# Assignment
Give the listing again exactly, omitting its images.

Data records Block Start

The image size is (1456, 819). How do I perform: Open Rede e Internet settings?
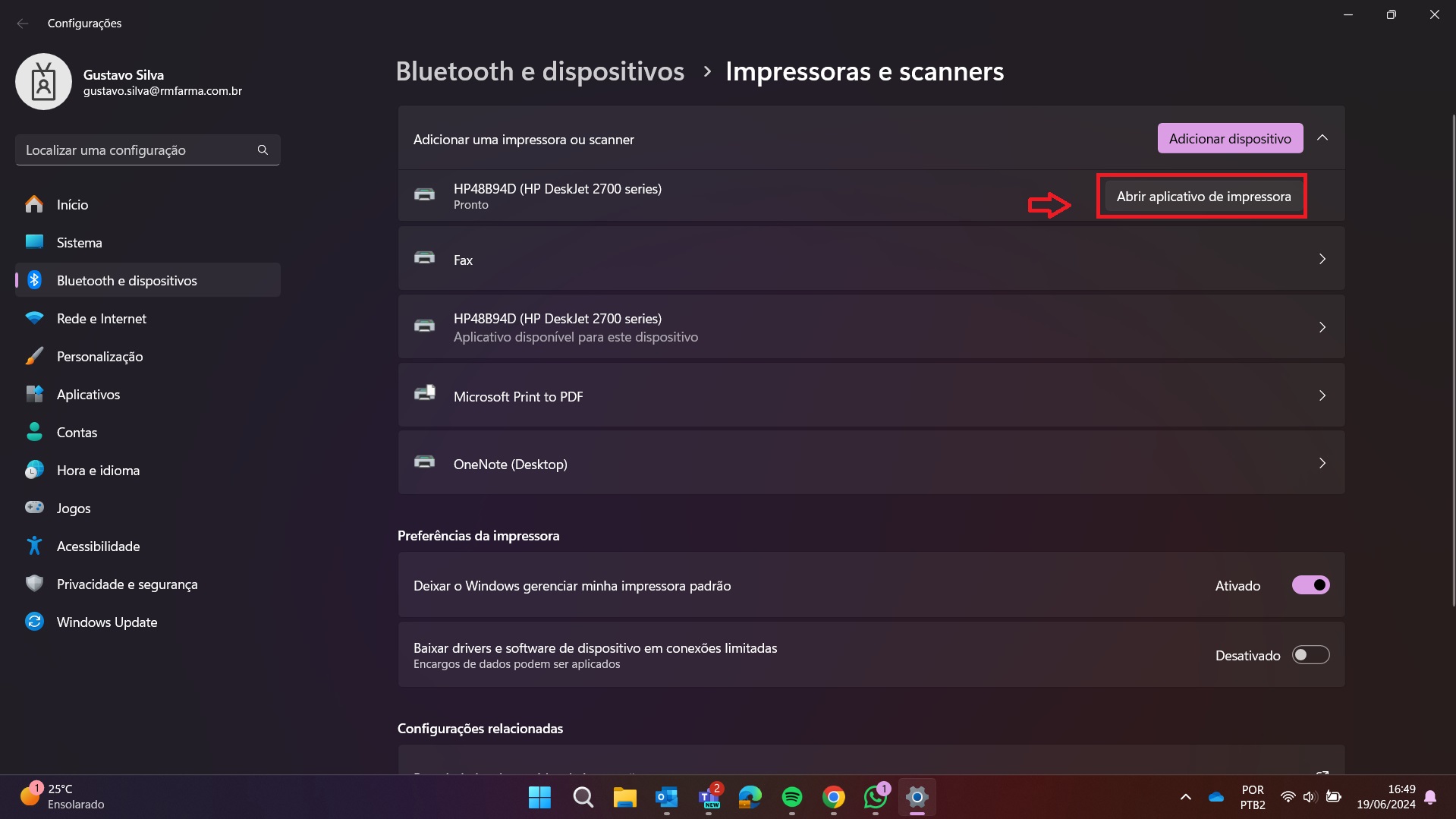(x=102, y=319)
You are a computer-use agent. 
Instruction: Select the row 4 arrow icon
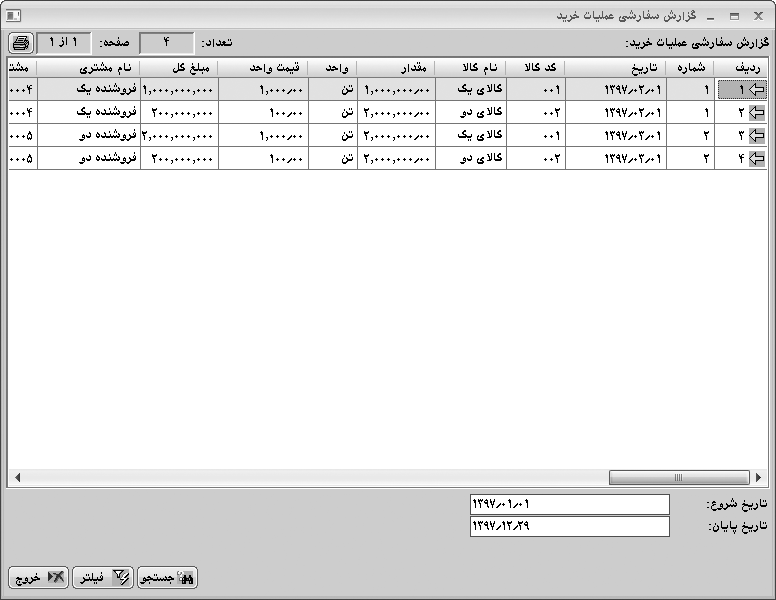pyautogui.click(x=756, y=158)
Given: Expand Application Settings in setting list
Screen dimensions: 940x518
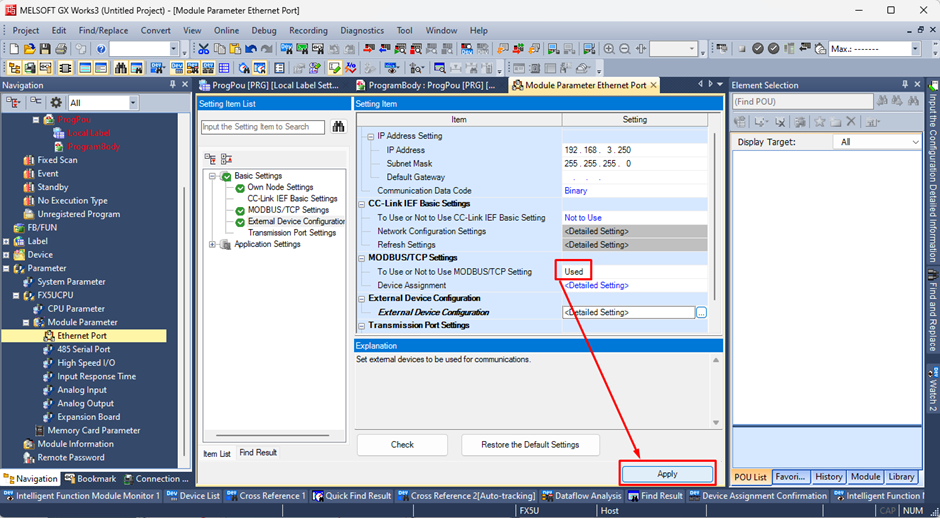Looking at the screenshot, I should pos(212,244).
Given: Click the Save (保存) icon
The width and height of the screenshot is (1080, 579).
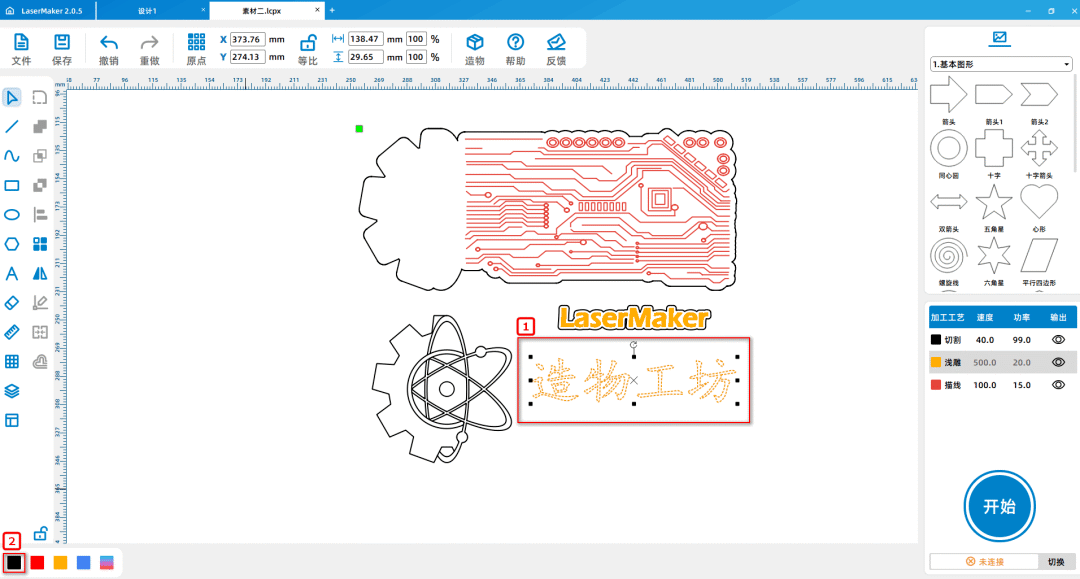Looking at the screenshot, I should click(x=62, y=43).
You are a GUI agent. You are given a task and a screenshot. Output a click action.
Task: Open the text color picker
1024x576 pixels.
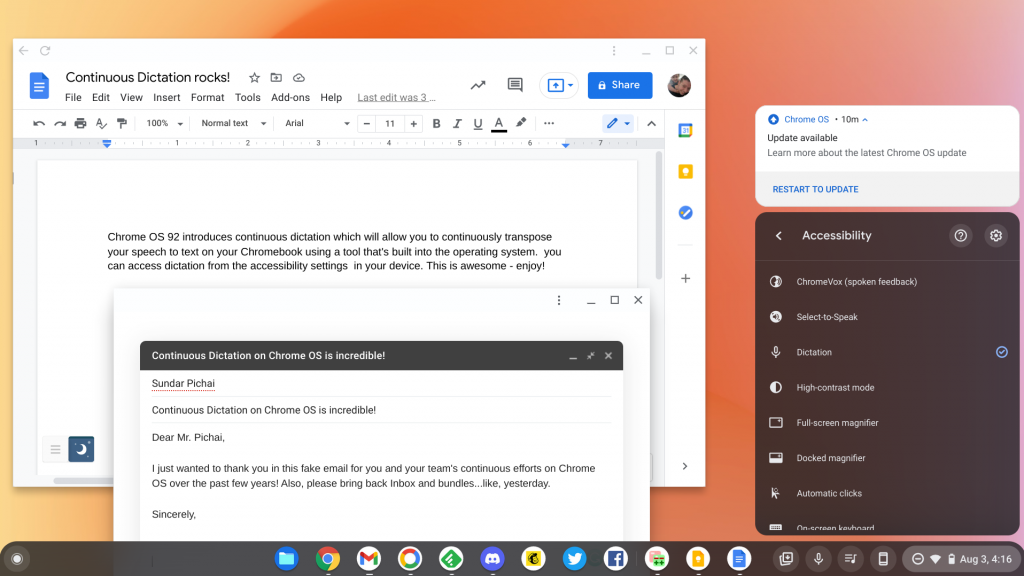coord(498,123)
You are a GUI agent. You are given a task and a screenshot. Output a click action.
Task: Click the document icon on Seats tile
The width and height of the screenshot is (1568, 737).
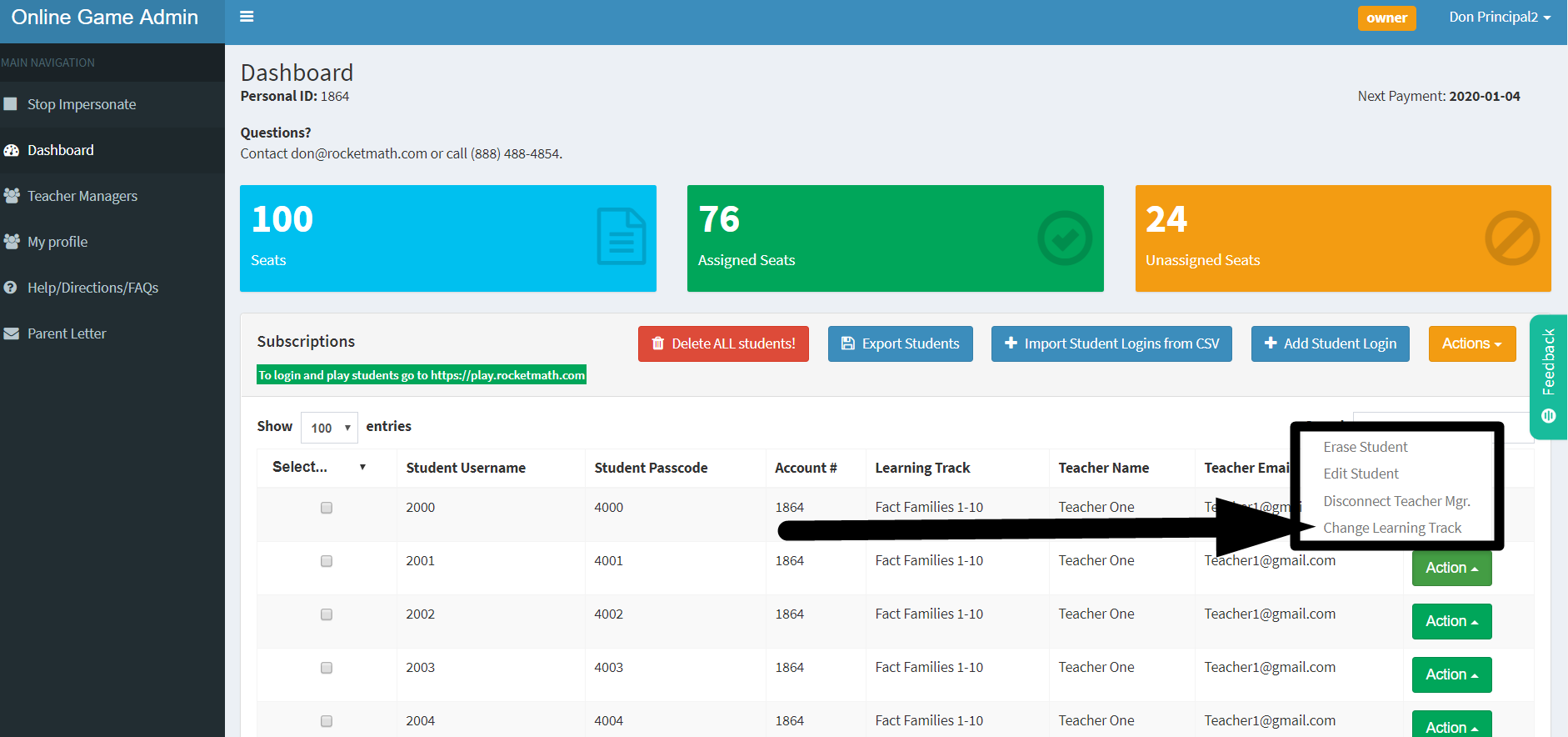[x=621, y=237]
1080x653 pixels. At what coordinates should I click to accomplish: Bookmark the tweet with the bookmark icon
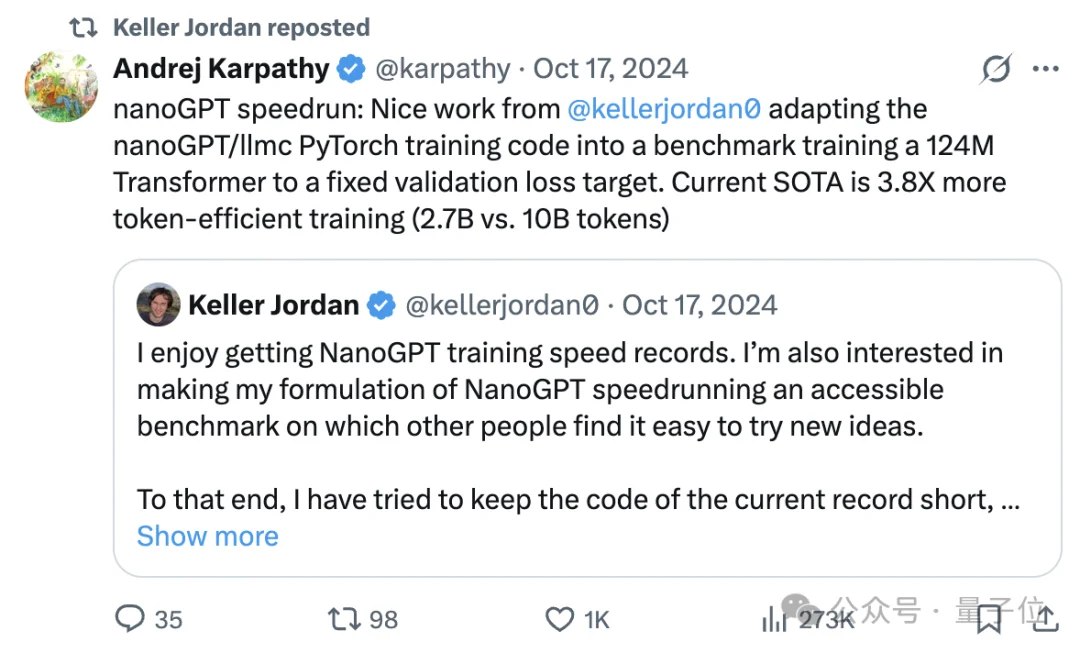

Data records Block End

# Output for this exercise
The image size is (1456, 819). How do I perform: Open Rede e Internet settings?
(x=102, y=319)
You are a computer-use agent. 
Instruction: Select the row 4 arrow icon
pyautogui.click(x=756, y=158)
Given: Expand Application Settings in setting list
Screen dimensions: 940x518
Looking at the screenshot, I should pos(212,244).
Given: Click the Save (保存) icon
The width and height of the screenshot is (1080, 579).
Looking at the screenshot, I should click(x=62, y=43).
You are a GUI agent. You are given a task and a screenshot. Output a click action.
Task: Open the text color picker
1024x576 pixels.
coord(498,123)
You are a GUI agent. You are given a task and a screenshot. Output a click action.
Task: Click the document icon on Seats tile
The width and height of the screenshot is (1568, 737).
[x=621, y=237]
1080x653 pixels. At what coordinates should I click to accomplish: Bookmark the tweet with the bookmark icon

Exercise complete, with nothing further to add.